Floating on an abandoned sea fort out in the North Sea, these characters – the impatient adults and dissatisfied teenagers who are familiar from any sitcom – bicker like a family who are trapped together on a long car journey. Yet this is actually the ongoing life of a new nation and the journey has no apparent destination. The title a self-evident contradiction, Sealand has been set up as an alternative to “Broken Britain,” but its five citizens have brought along the same alienated youth, binge drinking, and failed authority figures which had beset the old one. Even a lawyer will turn up to obstruct everything and annoy everybody.

Every idealistic community in fiction has ended badly, from Blithedale Farm onwards. This would be truly an original play if the new community had got on fine without any troubles, but it might not say very much about the human condition. In any case, Sealand dissents from the standard utopian community in that its people are not remotely utopian. They want simply to be rid of Britain.

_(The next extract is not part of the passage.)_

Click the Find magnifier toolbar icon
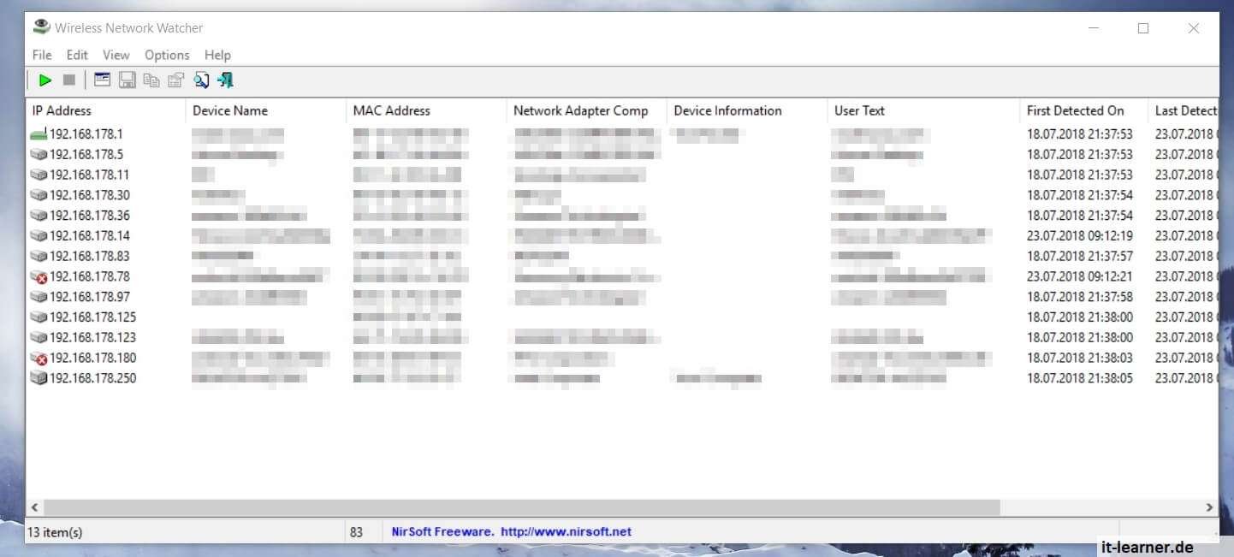Viewport: 1234px width, 557px height. coord(201,80)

The only character with any positive initiative at all, the sixteen year old Sarah (who is played superbly by Jess Stone) just wants to party and have sex. She is a good kid but she is minded to destroy everything that she comes across. She looks like a dishevelled Tellytubby in her Sealand overalls, but she occasionally emerges from this chrysalis dressed to kill. Her unhappy confidante, Alex (Ed Pinker), is a geeky but rueful kid, who is mostly too shrewd to fall for her. When Sarah tries to rehabilitate the father who has failed her (Seamus Bradford), the play grows as sober as this erstwhile alcoholic. It slows everything down, but this storyline gives an impression of supplying depth or making the story seem more complete than if it was just played for laughs.

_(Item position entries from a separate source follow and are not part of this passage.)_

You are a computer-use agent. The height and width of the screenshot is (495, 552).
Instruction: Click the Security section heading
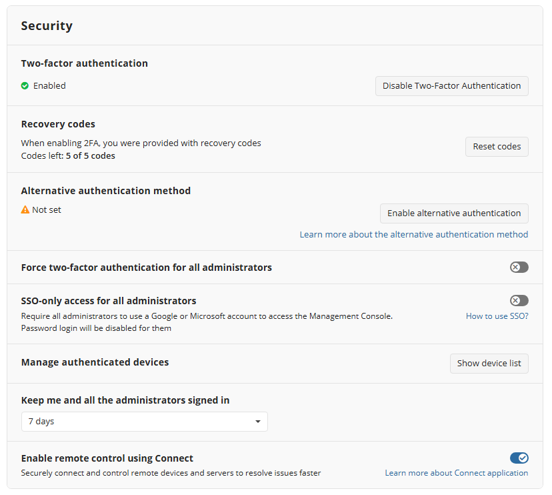click(x=47, y=26)
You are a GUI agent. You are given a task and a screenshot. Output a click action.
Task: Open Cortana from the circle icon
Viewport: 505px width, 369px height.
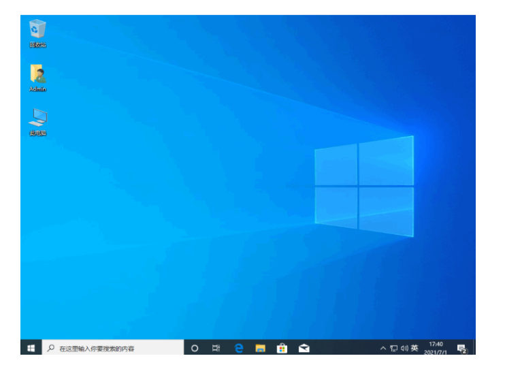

Sarah creates endless fun by teasing Alex and winding up her poor mother (Janet Etuk). After Sealand is declared a sovereign nation, the unattended teenagers invite over some friends and the new nation is trashed in an almighty party. The play’s comedy is always very funny, but it is used too sparingly. And if Sealand is seen increasingly from Sarah’s perspective, the other characters begin to fade into the sea fog.

The community’s enigmatic founding father, Ted (Dan Ainsworth) is strong enough to resist a sexual attack from Sarah, but his methodical determination goes out of the window at the end of the play. We may at first appreciate the final clever twist in the plot, but it leaves us wondering how Ted could really make such a mistake (ie in being caught). His secret should be sleeping with the fishes. The only answer seems to be that we do not know him as well as we thought we did. We may also wonder why the teenagers did not discover his secret during their party, when Sealand would be naturally ransacked for alcohol. It also seems to compromise the plot that Sarah’s friends just happen to suddenly have a boat, after Sarah has spent half the play moaning that she is exiled on Sealand.

They should have stuck to comedy. A comedy is always innocent – you can forgive a bit of cock and bull in a comedy, just as you would indulge the prattling of children. But with tragedy this production is all at sea.